Camila Sposati

Colisão, 2011
Guache s/ papel 60 x 80 x 4 cm

textos ciclo expo

Camila Sposati
Espaço Gabião

O trabalho de Camila Sposati opera num eixo vertical e constrói uma espacialidade que se estabelece entre profundidade e superfície, a forma e sua sugestão por representações cartográficas ou até experimentos científicos deslocados para o espaço da arte. Assim, cria-se uma combinação entre o fascínio da imagem e materialidade, entre o design e incompletudes, bem como entre o espaço institucional da arte e a experiência cotidiana.
Yellow vanishing point (2010) pode introduzir sua poética.

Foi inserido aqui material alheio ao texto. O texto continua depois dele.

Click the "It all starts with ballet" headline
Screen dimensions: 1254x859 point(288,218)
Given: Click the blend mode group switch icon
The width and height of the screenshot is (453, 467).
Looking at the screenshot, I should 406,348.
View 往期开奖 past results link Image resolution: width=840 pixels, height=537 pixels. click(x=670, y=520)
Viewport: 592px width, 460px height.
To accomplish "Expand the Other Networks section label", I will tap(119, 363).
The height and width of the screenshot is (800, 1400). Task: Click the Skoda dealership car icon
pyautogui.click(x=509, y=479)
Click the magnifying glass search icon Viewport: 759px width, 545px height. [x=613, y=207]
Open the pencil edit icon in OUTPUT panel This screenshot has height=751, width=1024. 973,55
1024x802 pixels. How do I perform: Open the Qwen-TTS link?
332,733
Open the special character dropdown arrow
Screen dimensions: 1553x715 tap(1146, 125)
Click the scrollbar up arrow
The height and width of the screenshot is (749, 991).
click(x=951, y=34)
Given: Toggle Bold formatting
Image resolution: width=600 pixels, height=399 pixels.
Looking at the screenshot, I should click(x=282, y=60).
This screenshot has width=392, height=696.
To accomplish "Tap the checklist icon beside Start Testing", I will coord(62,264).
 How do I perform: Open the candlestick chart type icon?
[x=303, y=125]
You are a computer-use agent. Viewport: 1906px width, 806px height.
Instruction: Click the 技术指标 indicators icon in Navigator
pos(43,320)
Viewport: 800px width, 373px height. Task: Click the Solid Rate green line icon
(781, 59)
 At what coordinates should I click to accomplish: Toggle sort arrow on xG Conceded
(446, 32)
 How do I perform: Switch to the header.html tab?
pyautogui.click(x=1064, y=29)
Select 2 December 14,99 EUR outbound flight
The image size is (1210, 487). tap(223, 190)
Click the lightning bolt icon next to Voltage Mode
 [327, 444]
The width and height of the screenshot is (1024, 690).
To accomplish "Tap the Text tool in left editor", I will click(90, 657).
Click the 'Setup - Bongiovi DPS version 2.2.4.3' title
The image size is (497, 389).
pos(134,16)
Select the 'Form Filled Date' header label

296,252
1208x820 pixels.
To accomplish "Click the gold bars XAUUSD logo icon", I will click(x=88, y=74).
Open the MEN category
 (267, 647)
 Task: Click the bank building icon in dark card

Insere-se na série Fumaças, com a qual a artista trabalha desde 2002. Nele, há uma investigação do ponto de vista em relação à nossa percepção da paisagem e da cor através da documentação de uma ação executada em local supostamente distante – Highland, Escócia. Por outro lado, pelo seu aspecto topográfico, o filme se relaciona diretamente com o trabalho tridimensional apresentado na exposição Troca de terra (2011). Nessa escultura de chão, com a qual o espectador estabelece um contato próximo, a artista trabalha com desdobramentos de outras séries de sua obra como Crescimento de cristais (desenvolvida desde 2007) e Holes (desde 2010). Isso lhe permite explorar aspectos ligados à fertilidade do solo e representações dessa propriedade intrínseca, mas improvável, de forma livre e indireta. Os materiais utilizados, conformados de acordo com estruturas abstratas desenvolvidas pela artista nas séries citadas, provêm de pesquisa com tipos de terras e argilas utilizadas por artesão da cidade de Cunha.
Colisão (2011) é um ponto de convergência na mostra. Um desenho “bilateral” feito com folhas de papel e guache. Sua simplicidade construtiva e a franqueza de sua colocação espacial propõe uma intersecção entre espaços das demais obras e dialoga com conquistas do Neoconcretismo em seus esforços por ampliar questões da bidimensionalidade e sensorialidade na arte brasileira.